Hidden valleys of the southern Chilterns
Main walk: 22.2km (13.8 miles)
Via Stonor short cut: 19.1km (11.9 miles)
Short Walk: 14.4km (8.9 miles)
|Maps||OS Landranger Map No 175. OS Explorer Map No 171|
|Toughness||6 out of 10|
Henley is normally thought of as a riverside town but, as this walk demonstrates, it is also on the southern edge of the Chiltern Hills, a charming area of hidden valleys, mixed woodland and farmland, and largely gentle slopes (although the main walk does have one substantial steep hill after lunch). The walk takes you up one side and down the other of the long valley leading up to Stonor, with plenty of charming views en route. This is also a wonderful walk in which to see red kites, a bird of prey that has been successfully re-introduced here, and which can often be seen wheeling slowly overhead.

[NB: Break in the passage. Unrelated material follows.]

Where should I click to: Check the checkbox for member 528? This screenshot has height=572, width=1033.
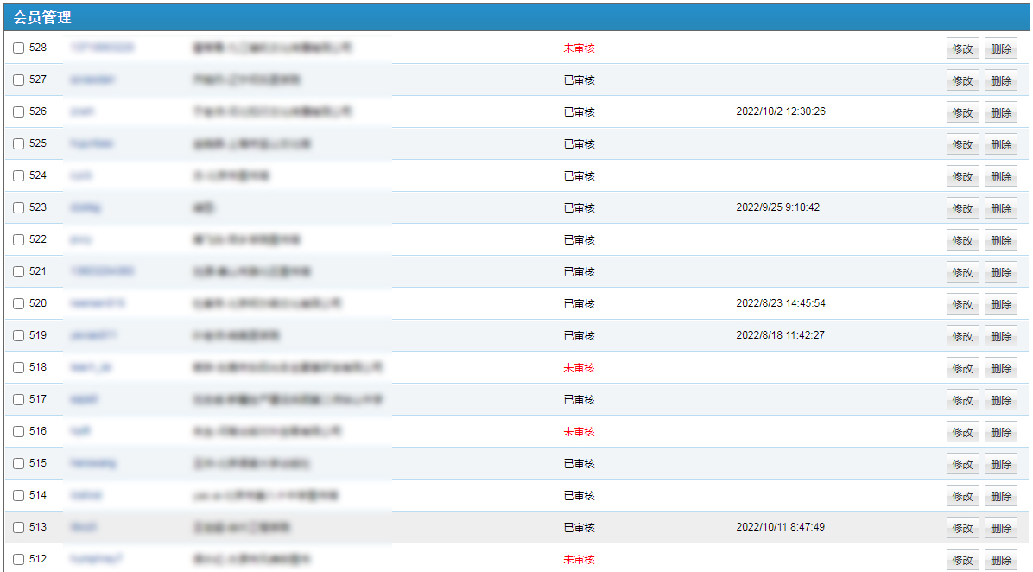click(x=19, y=48)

Lunch is at a pretty and quiet pub in the village of Pishill (with an earlier upmarket option in Stonor), and the return through fine beechwoods into Henley, with its excellent tearooms.
- Stonor short cut: You can trim 3.1km (1.9 miles) off the main walk by using this short cut at paragraph 30 of the walk directions on page 3, making the total walk 19.1km (11.9 miles). It also has the advantage of giving you a fine view of Stonor Park house which is not otherwise seen on this walk. This variation misses out the lunchtime pub, the Crown in Pishill, but has a fine picnic spot.
- Short walk: A short walk up country lanes from the Rainbow Inn in Middle Assendon allows you to shorten the route to 14.4km (8.9 miles). This short walk still takes in several of the best sections from the the main walk, and makes an excellent winter walk.
There are twice hourly connections from London Paddington to Henley-on-Thames, changing at Twyford; though later in the evening the trains revert to hourly. Journey time is about one hour. Take the train nearest to 9am if you want to get to the Crown in Pishill for lunch; for all other lunch and walk options the train nearest to 10am is sufficient.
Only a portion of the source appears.